Recommendations for machine learning training in Kore.ai NLP Engine

Here are a few recommendations to be followed when training your bots for machine learning within Kore.ai bots platform.

  • Give a balanced training. For all the intents that the bot needs to detect add an approximately same number of sample utterances. A skewed model may result in skewed results.

  • We recommend providing at least 8-10 sample utterances against each intent. The model with just 1-2 utterances will not yield any machine learning benefits. Ensure that the utterance is varied and you do not provide variation that uses the same words in different orders.

  • Avoid training common phrases that could be applied to every intent, e.g. “I want to”. Ensure that the utterances are varied for larger variety and learning.

  • After every change, train the model and check the model. Ensure that all the dots in the ML model are diagonal (in the True-positive and True-negative) quadrant and you do not have scattered utterances in other quadrants. Train the model until you achieve this.

  • Regularly train the bot with new utterances

  • Regularly review the failed or abandoned utterances and add them to utterance list against a valid task/intent

3 Likes

What is the best thing, the bees knees if you will, is to try and avoid using overly long, rambling and verbose training sentences to provide an example of what a user might say for an intent

  • It is very unlikely that a user will say something that matches a very long sentence.
  • Long sentences “bury the lede” of what is most important in aiding and identifying an intent.
  • The NL engine will focus on unique words, e.g. “bees knees”, “rambling” that will lead to false positives.
  • Longer sentences interfere will other intents because they have more matching words, and that reduces the confidence in those other intents.
  • Don’t be afraid to edit utterances added to the model via unsupervised learning.

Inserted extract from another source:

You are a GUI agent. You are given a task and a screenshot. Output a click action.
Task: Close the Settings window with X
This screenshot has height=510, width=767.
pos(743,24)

The end of the month is coming up and I am about to be paid. I want to make a trade.

  • Intent matching occurs within a sentence, that is words are not cherry picked from several input sentences to try and find a match. An intent is something that is expressed in a single sentence.
  • Each input sentence is evaluated against the ML model individually, so it is impossible for the multiple sentences to match in their entirety.
  • There is an increased likelihood of false positives - the end of the month doesn’t directly suggest the user wants to make a trade.

Hey, can I pay my bill

  • A variation of the multiple sentences warning is with the use of interjections, like “hey”. Interjections, particularly on a voice channel, are partly a way for humans to lead gently into the conversation.
  • Kore splits interjections into their own sentence and they are normally ignored if there is something else significant in the utterance. If the user says “Hey, I want to pay my bill” then the bot will start the “Pay Bill” intent, but if the user has said just “Hey”, then the response would have been “Hello”.
  • Virtually everything uttered by a user could start with an interjection so from an ML training perspective they add nothing and should be removed.
  • Note that interjections cover more than just exclamations like “Hey” but also things like “yes”, “I’m sorry”, “please”.
3 Likes

Great thread gents. Agree the minimal the better but I also find some oddity.

I find the Intent utterances can be minimal where the exact word is used in the Intent, however I find the utterances for synonyms of that intent need ot be more explicit, I may be setup incorrectly though.

For example.

Manage Bloomberg as the intent and it picks up the variances of manage without need to add utterances. If I have a Synonym for Bloomberg of BB, then I need to be more specific with the utterances loaded or they get ignored.

I still haven’t figured out the best solution on that one yet.

Unfortunately at the moment, the ML engine does not pick up the bot level synonyms, and so you have to supply the different variations in the training sentences.